57,15 kg, 4 copas, 6 cigarrillos, 2.746 calorías, 2 números correctos de la lotería (muy bien).
Por fin he llegado al fondo de la cuestión de lo de mamá y papá. Estaba empezando a imaginar una historia de posvacaciones en Portugal a lo Shirley Valentine y que un día abriría el Sunday People para ver a mi madre teñida de rubio y con un top de leopardo, sentada en un sofá junto a un tipo llamado Gonzales, con téjanos lavados a la piedra, y explicando que, si realmente amas a alguien, una diferencia de cuarenta y seis años carece realmente de importancia.
Hoy ella me ha pedido que nos encontrásemos para comer en la cafetería de Dickens y Jones, y le he preguntado directamente si estaba saliendo con alguien.
—No, no hay nadie más —me ha contestado, mirando al infinito, con un aspecto de coraje melancólico que podría jurar copiado de la princesa Diana.
—Entonces, ¿por qué estás siendo tan mala con papá?
—Querida, simplemente me di cuenta, cuando tu padre se retiró, de que me había pasado treinta y cinco años sin descanso llevando su casa y criando a sus hijos…
—Jamie y yo también somos hijos tuyos —interrumpí, herida.
—… y que, por lo que a él respectaba, el trabajo de toda su vida se había acabado, y en cambio el mío seguía, que es exactamente lo que solía sentir yo cuando erais pequeños y llegaba el fin de semana.

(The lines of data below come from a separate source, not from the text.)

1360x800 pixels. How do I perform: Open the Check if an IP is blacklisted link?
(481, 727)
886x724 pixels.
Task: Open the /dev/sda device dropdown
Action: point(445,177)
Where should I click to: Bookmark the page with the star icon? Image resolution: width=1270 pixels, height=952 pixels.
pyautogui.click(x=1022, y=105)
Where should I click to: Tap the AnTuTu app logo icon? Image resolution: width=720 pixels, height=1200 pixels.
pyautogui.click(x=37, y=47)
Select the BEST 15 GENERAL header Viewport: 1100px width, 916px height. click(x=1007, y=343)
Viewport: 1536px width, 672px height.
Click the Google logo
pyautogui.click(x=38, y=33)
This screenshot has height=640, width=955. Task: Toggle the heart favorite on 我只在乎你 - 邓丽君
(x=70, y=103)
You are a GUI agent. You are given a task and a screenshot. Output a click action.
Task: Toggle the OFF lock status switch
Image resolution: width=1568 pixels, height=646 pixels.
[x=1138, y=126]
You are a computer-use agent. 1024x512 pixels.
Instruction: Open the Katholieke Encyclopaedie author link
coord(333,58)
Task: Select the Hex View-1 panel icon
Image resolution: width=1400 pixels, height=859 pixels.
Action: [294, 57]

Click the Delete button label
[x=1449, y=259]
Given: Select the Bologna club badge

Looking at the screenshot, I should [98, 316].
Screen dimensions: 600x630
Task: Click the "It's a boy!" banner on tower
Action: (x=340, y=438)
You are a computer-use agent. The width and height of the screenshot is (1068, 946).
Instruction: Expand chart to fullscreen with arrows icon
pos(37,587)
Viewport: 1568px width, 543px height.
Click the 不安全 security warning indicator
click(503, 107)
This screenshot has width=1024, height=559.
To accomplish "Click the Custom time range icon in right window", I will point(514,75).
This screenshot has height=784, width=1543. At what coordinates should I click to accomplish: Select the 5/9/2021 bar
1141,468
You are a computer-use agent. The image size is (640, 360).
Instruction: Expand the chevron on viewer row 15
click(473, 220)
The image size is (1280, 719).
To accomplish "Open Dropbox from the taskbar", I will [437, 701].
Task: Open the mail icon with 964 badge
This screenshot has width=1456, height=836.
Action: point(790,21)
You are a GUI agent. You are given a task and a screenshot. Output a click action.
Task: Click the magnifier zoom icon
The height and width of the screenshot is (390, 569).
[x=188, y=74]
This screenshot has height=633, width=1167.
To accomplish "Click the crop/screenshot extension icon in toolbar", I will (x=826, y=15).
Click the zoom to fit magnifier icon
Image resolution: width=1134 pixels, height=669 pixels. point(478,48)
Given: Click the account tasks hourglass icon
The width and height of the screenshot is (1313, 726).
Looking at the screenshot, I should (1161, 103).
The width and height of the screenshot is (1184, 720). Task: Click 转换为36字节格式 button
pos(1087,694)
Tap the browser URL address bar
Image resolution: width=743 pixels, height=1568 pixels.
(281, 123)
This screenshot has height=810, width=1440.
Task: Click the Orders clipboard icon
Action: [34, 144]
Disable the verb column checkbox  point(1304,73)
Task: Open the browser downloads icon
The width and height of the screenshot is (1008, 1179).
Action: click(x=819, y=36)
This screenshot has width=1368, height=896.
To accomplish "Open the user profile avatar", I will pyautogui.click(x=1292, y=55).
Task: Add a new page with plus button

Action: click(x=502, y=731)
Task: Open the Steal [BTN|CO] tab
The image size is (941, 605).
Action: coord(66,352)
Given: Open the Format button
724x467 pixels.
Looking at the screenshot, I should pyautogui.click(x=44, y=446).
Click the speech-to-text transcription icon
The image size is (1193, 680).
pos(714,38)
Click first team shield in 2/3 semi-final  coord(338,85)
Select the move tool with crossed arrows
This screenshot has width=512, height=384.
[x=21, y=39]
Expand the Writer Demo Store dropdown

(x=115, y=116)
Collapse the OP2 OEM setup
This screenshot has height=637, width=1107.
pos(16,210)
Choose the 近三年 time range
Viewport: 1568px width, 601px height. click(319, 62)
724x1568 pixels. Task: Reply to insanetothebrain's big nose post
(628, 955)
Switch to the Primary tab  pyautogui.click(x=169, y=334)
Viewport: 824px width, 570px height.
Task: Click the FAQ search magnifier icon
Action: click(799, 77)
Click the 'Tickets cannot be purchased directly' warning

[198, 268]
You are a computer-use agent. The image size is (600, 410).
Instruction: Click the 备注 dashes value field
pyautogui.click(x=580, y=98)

Sólo tienes una vida. He tomado únicamente la decisión de cambiar un poco las cosas y de vivir lo que me queda pensando un poquito en mí para variar.
Al ir a la caja para pagar, estaba pensando en todo eso e intentando, como feminista, ver el punto de vista de mamá, cuando mi mirada ha quedado atrapada en un hombre alto y de porte distinguido, con el pelo gris, una chaqueta de piel y uno de esos maletines de caballero. Él estaba mirando al interior del local, dando golpecitos a su reloj y arqueando las cejas. Di media vuelta y pesqué a mi madre articulando: «Tardaré un segundo», y señalando con la cabeza en mi dirección, como disculpándose.
En aquel momento no le dije nada. Me despedí de ella, di la vuelta a la esquina y la seguí, para asegurarme de que no estaba imaginándome cosas. Efectivamente, la encontré en la sección de perfumería, paseando con el bien plantado caballero, rociándose las muñecas con todo lo que veía, levantándolas hasta la altura de la nariz y riendo con coquetería.
Llegué a casa y encontré un mensaje de mi hermano Jamie. Le llamé inmediatamente y se lo conté todo.
—Oh, por Dios, Bridget —dijo con una sonora carcajada—. Estás tan obsesionada con el sexo que, si vieses a mamá comulgando, pensarías que le estaba haciendo una mamada al vicario. No has recibido nada para San Valentín este año, ¿verdad?
—De hecho, sí —dije enfadada.
Tras lo cual volvió a echarse a reír, y dijo que tenía que colgar, porque tenía que ir a hacer Tai Chi con Becca en el parque.